Monday, September 26, 2011

thrifty

We bought quite a bit of stuff for Grace this past weekend and made some decisions. There is a HUGE consignment sale that is done north of Nashville twice a year and this weekend was full of yard sales, so we went a little crazy. Grace now has her crib, bouncy seat, swing, stroller, changing table, bassinet, and lots of other little things. All for extremely cheap!!! My favorite purchase was her stroller. I had discovered this stroller called a Bob, which is a jogging stroller and is pretty much awesome. Brand new, it retails for about $400-500. Of course that is a tiny bit out of our price range. I knew there was no possibility of getting it, and had decided to get a much cheaper version by Baby Trend that I liked. For some reason, with all the yard sales, I still had this slight hope of a Bob. We were at a small consignment store in Spring Hill and we were asking the lady about the cheaper version to see if they had any/would get any soon. Of course they didn't. A lady overheard us asking and mentioned she had a friend who was trying to sell one like we were describing and wanted to know if she could have our number for the friend to call us. I was thinking it would be some crappy, used, bad stroller, but it wouldn't hurt to see. The lady calls Avery and describes it and says that is a BOB!!!!! and they are only asking $150. I'm trying not to get my hopes up, but that's exactly what I wanted!!! We go to see it and we end up getting it for $100!!!! I could not have been more excited! Definitely made my day!
We have a lot of work to do on the nursery. Wait, let me reword that, avery has a lot of work to do on nursery stuff. He has to paint the room and furniture because I'm not supposed to be inhaling paint fumes at this time. poor thing. Grace is moving all over the place now and all the time! There are times that she kicks pretty hard and I can see my belly poke out. Definitely a weird but awesome feeling. I am feeling good, just still exhausted all the time. It is difficult to sleep because I have to stay on my sides and I normally sleep on my stomach. I wake up every 1.5 hours or so because my arm goes to sleep and then of course I have to pee and reposition. I dont remember the last time I slept more than 2-3 hours at a time anymore. not fun. but totally worth it. Hope you all had a fabulous weekend!!!

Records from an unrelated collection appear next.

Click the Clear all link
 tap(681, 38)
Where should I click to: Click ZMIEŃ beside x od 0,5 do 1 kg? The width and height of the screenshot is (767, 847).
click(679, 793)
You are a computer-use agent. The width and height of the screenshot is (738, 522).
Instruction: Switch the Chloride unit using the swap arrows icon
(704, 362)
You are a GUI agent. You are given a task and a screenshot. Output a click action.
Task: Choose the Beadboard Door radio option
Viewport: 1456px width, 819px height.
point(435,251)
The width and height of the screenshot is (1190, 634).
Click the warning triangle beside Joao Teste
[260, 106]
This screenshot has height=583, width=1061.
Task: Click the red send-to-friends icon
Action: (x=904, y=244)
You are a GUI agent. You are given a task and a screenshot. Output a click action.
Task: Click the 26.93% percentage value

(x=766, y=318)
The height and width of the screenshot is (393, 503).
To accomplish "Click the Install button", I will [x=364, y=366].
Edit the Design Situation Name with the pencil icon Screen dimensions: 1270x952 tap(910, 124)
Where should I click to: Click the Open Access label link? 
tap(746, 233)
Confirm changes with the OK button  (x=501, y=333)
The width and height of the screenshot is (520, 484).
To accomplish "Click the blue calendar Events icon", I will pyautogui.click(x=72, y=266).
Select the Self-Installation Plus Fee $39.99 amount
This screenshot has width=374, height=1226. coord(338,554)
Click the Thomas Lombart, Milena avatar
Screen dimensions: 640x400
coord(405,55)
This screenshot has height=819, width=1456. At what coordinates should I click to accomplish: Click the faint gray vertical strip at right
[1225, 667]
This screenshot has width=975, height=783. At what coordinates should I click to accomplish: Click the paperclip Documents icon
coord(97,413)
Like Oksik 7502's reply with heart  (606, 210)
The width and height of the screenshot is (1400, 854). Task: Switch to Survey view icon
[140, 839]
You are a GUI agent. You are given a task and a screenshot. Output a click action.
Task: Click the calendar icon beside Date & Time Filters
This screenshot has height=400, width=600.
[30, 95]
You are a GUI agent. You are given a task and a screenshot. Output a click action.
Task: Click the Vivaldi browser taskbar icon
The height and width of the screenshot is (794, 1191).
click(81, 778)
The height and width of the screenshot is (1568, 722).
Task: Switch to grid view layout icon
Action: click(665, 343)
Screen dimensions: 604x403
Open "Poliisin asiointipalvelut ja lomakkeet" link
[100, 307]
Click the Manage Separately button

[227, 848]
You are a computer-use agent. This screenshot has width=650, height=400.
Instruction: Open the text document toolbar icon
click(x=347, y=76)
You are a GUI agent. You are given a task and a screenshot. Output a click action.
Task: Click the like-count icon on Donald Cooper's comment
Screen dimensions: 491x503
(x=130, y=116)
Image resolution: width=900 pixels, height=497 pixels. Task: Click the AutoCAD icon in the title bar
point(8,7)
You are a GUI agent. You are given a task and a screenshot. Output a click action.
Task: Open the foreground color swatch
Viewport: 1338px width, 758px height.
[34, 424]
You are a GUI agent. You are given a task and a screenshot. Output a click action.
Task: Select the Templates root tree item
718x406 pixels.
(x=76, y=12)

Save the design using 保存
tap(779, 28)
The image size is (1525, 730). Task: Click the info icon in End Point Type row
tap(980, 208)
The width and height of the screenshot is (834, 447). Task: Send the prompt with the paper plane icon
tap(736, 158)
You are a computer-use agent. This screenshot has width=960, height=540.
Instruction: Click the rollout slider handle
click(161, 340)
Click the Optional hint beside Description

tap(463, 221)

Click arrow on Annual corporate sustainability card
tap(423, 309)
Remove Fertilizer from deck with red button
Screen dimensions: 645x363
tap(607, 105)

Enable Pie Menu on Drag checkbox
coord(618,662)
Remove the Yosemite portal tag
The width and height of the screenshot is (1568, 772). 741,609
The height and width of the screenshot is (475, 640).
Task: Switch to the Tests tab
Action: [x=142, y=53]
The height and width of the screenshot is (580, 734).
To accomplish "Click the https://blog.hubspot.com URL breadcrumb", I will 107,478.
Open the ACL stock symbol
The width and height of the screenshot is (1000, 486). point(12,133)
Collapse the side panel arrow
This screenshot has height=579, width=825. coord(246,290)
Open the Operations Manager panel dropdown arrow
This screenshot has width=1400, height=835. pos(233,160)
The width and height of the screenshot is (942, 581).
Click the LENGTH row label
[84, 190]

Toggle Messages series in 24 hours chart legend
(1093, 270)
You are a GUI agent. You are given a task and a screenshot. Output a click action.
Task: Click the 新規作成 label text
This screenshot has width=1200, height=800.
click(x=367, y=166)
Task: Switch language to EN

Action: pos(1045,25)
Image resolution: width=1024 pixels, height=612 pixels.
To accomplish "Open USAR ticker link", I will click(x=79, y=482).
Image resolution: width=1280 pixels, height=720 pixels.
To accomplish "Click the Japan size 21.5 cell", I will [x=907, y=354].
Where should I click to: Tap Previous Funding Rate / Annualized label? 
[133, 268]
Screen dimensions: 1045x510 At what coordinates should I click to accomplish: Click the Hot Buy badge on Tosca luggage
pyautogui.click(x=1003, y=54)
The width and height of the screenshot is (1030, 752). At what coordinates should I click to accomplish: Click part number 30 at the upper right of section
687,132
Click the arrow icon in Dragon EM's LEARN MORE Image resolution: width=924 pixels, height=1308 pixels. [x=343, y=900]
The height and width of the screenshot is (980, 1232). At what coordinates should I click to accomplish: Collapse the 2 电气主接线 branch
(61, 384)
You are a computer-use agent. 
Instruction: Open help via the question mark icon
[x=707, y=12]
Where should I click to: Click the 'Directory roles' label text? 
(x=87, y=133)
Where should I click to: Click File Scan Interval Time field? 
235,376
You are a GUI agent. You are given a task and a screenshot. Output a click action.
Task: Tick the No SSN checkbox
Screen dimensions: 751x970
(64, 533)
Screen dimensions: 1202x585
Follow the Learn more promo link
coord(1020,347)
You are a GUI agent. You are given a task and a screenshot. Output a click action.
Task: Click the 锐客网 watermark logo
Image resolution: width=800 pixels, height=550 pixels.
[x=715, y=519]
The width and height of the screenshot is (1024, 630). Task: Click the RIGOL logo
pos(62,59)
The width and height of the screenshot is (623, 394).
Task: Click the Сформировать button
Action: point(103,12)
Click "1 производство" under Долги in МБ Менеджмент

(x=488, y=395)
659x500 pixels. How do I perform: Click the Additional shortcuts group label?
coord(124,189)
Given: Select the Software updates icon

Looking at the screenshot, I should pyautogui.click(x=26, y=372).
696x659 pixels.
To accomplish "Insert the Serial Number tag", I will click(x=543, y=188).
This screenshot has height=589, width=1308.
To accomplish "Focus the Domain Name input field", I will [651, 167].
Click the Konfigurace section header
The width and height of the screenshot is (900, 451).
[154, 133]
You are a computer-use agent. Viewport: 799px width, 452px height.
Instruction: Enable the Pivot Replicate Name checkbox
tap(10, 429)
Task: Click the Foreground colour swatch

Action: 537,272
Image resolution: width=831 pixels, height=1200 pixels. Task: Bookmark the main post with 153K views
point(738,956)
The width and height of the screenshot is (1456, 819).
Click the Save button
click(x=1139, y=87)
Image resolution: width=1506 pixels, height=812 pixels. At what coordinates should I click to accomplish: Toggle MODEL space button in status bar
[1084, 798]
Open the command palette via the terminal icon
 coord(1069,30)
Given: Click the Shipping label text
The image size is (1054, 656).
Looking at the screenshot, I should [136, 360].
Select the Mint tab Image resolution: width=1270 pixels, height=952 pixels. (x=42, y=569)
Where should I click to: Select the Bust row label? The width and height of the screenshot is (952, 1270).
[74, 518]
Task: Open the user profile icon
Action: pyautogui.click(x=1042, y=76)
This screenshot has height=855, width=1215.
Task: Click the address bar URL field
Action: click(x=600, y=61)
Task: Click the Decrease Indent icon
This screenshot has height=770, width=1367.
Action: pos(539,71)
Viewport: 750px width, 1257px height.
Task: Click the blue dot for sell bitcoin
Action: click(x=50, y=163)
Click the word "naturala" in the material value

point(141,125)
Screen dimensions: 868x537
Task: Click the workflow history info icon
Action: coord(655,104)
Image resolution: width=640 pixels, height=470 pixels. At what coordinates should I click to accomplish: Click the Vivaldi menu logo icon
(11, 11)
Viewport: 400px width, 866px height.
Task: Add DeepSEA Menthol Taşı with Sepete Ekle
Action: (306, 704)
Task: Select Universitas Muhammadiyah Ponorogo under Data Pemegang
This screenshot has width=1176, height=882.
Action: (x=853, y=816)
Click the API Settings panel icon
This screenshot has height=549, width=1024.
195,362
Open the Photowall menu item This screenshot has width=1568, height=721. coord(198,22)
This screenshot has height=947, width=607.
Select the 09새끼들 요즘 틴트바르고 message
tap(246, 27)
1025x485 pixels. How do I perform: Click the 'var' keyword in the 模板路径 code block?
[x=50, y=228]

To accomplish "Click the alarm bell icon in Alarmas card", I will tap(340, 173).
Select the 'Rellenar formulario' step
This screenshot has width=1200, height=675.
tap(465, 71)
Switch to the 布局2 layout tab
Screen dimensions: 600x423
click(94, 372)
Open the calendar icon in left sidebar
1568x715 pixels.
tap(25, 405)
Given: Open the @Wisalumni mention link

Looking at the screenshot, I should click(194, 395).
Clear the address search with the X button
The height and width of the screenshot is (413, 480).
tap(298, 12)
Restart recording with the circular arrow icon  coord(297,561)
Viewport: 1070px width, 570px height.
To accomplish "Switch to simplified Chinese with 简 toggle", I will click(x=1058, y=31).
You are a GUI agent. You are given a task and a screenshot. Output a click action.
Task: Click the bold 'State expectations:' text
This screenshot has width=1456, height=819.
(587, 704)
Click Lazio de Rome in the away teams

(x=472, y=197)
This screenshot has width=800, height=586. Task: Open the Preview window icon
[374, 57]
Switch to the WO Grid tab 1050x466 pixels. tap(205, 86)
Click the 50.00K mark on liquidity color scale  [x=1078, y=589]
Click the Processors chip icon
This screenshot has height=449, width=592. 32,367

Saturday, September 17, 2011

It's a GIRL!!!!!

Sorry it took me soo long to post but we are having a GIRL!!!!!!! and not just that, but a perfectly HEALTHY girl!!!! I could not be more excited b/c I love all of the little girl stuff, the clothes, the headbands, bows, room stuff, everything is going to be so much fun! We have decided on the name Grace Levis. Grace is Avery's grandma's name and I love it. Levis is my grandma's name and I wanted to carry on her name as well. Now we get to start buying stuff and going even more broke than we already are. All of our family is super excited also, this will be one spoiled little girl! We are so blessed. I can feel her kick and move around now too! I've tried to see if Avery can feel it yet, but I think she doesn't quite kick hard enough yet. He'll be able to feel it soon, im sure! It is the coolest feeling knowing that there is a life growing inside of me and that I can feel her moving!

Monday, September 12, 2011

Anticipation

So tomorrow is the big day. The big ultrasound where we find out gender, but most importantly the health of the baby. I am extremely nervous. We have both prayed endlessly about it, but we've hit a rough patch and had some pretty bad luck lately and typically with me when it rains it pours. So I'm nervous. Our appointment is at 8:15 in the morning, which is good b/c we'll get it over with but we'll have to wake up suuuper early to get to nashville in time. oh well. it'll be fine whatever happens.
On a sad note, Avery's grandpa passed away last week, so we were in Texas this past end of the week and some of the weekend. I didn't get to know D-dad well, b/c he already had Alzheimer's before I met him, but it still breaks my heart to watch other people cry and be upset. His whole family handled it much better than I would if it were my grandpa. Avery performed the funeral and did such a good job and I am so proud of him. I know they were all relieved (not in a bad way) about his passing b/c the real D-dad was gone several years ago, but it's still obviously hard to lose a husband, parent, grandparent, etc. So please pray for Avery's family.
I feel like this post is a little dreary, but I promise the next one will be better and we'll know the gender of our precious gift from God!!!!!